Rice production in SA – the feasibility of mechanisation


Modern crop cultivation techniques, including mechanisation, have significantly improved agricultural productivity and rice production is no different. Mechanisation has played a critical role in the commercialisation of rice production, across the value chain.

A mechanisation feasibility study, involving desktop research and on-site investigation at a pioneering rice farm near the Vaal River, has been undertaken. Upland, or dry soil, farming with controlled irrigation, rather than paddy production, was considered to be the most practical way of producing rice in South Africa. Mechanisation requirements across the rice production value chain were indicated.

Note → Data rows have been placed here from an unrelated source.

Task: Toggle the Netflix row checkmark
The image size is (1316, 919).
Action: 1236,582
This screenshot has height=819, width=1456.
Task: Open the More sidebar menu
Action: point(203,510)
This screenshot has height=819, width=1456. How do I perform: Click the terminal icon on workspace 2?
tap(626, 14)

Tractor and power requirements

The tractor is the powerhouse for most of the field work, with other implements. Due to the heavy soil clay content, and moderate to high moisture content, required for growing rice, the power requirement falls between medium and heavy duty categories. A four-wheel-drive tractor with a 50kW to 60kW engine would be able to cover the primary tillage work on up to 50 ha, in five to ten days.

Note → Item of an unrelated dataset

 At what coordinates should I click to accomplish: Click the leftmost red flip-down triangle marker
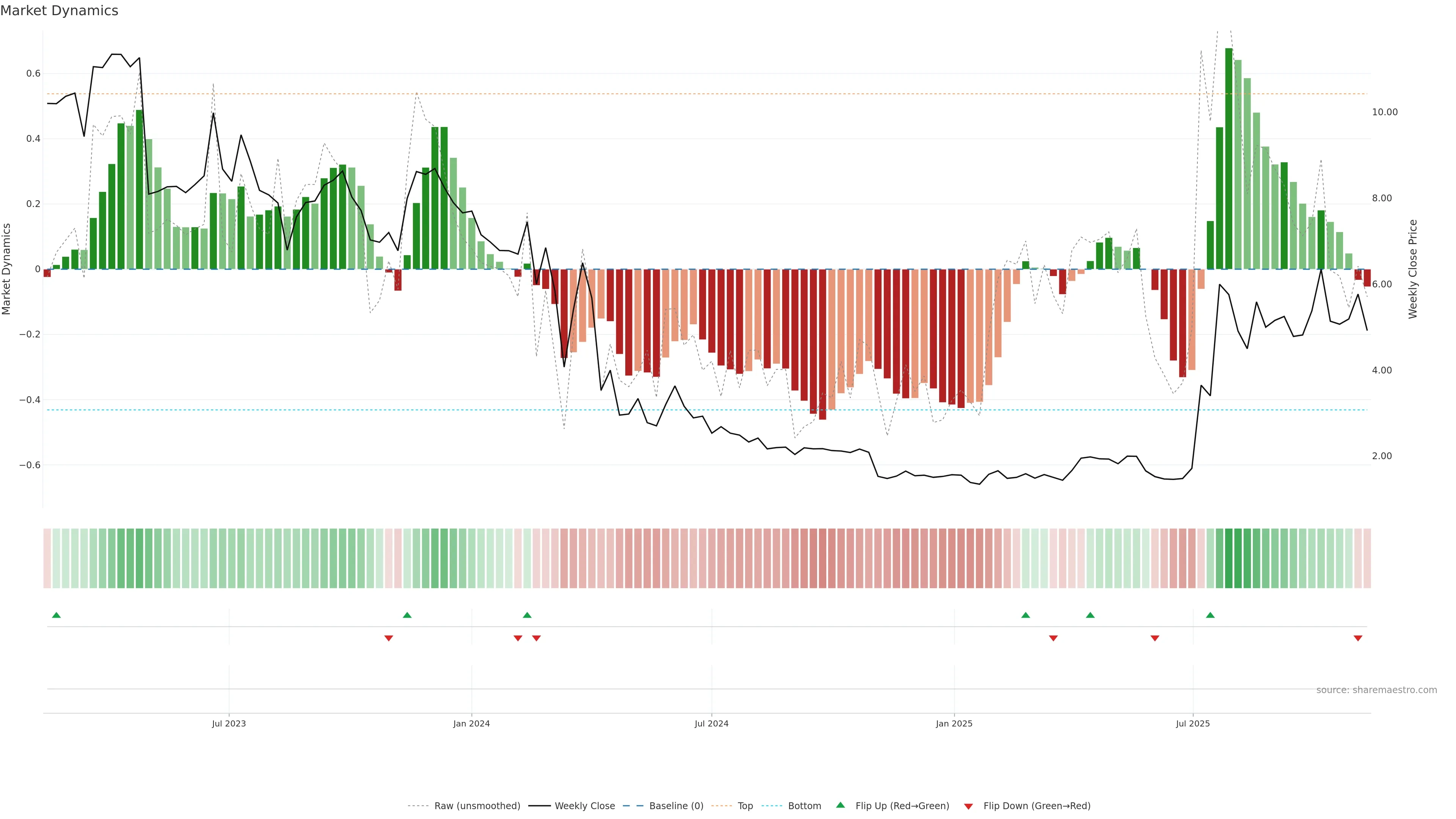388,638
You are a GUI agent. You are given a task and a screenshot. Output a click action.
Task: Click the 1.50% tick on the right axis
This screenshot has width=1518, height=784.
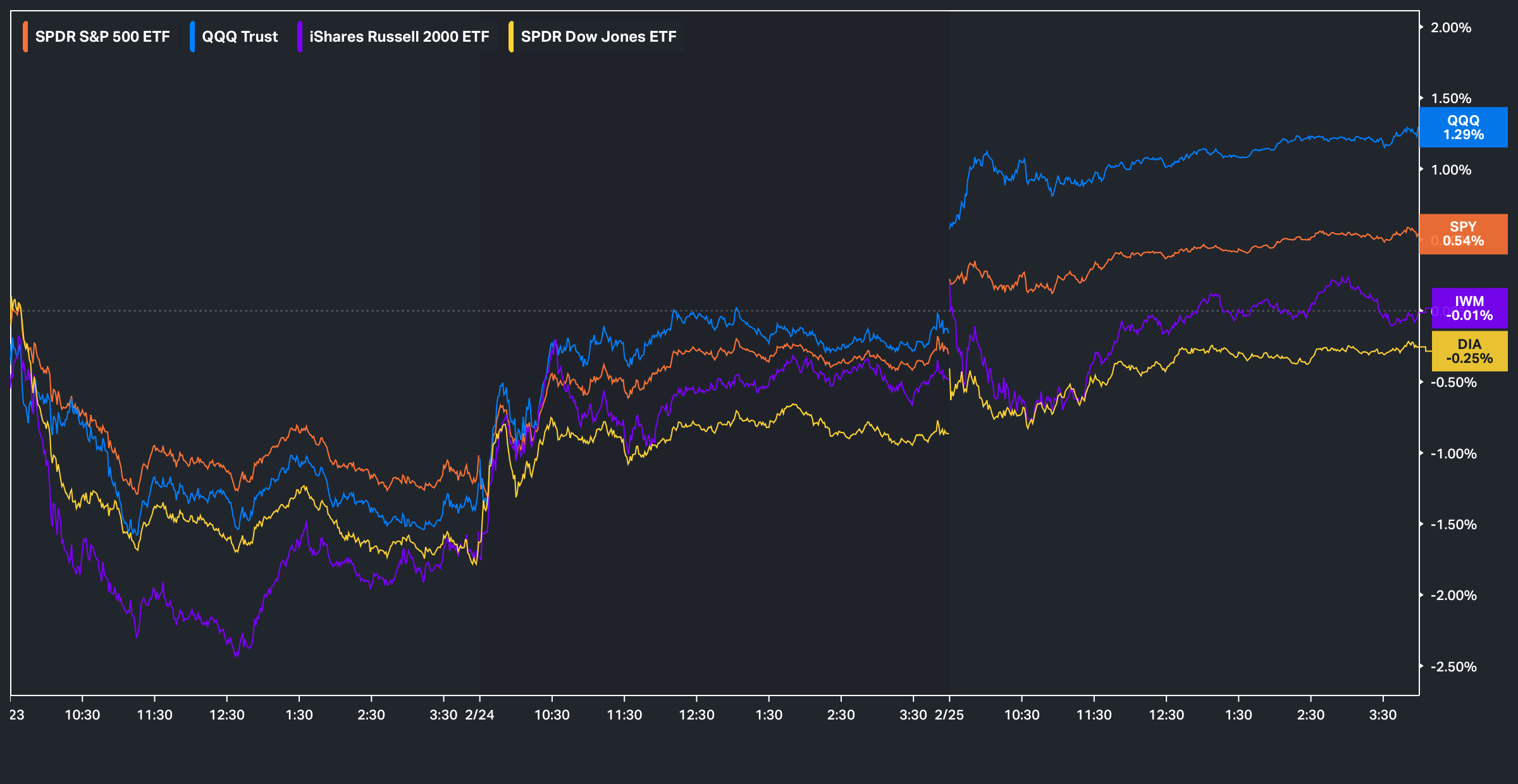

Machinery and equipment requirements

The operational process for rice production is illustrated below.

Land preparation

In a flood irrigation plan, it is preferable to divide the land into blocks with levelled terrain sloped at a certain angle. The land preparation involves grading, levelling or scraping but this work could be outsourced to a contractor since it is not a regular seasonal occurrence.

A mouldboard plough and a harrow, as used in conventional primary tillage, would be efficient enough to prepare the seedbed.


A row crop planter, such as a wheat planter, can direct drill the rice seed into dry soil and fertiliser can be applied in the same pass.

Weed control

Weeds can be controlled by applying herbicide from a boom sprayer or from knapsack sprayers. Alternatively, mechanical weeding may be done by a cultivator.


A self-propelled combine harvester for rice is the ideal harvesting equipment. A combine harvester with a 50kW engine would be able to cover 50 ha in a limited time window. Unfortunately, rice combine harvesters must be imported.


Paddy grain or milled rice needs grading and packaging equipment after harvesting. The milling process requires several piece of equipment to perform cleaning, husking, separating, polishing and additional processes.

Implements and equipment for mechanised rice production under upland tillage is available on the market. The combine harvester and most of the post-processing equipment would have to be sourced and imported from countries like China or India.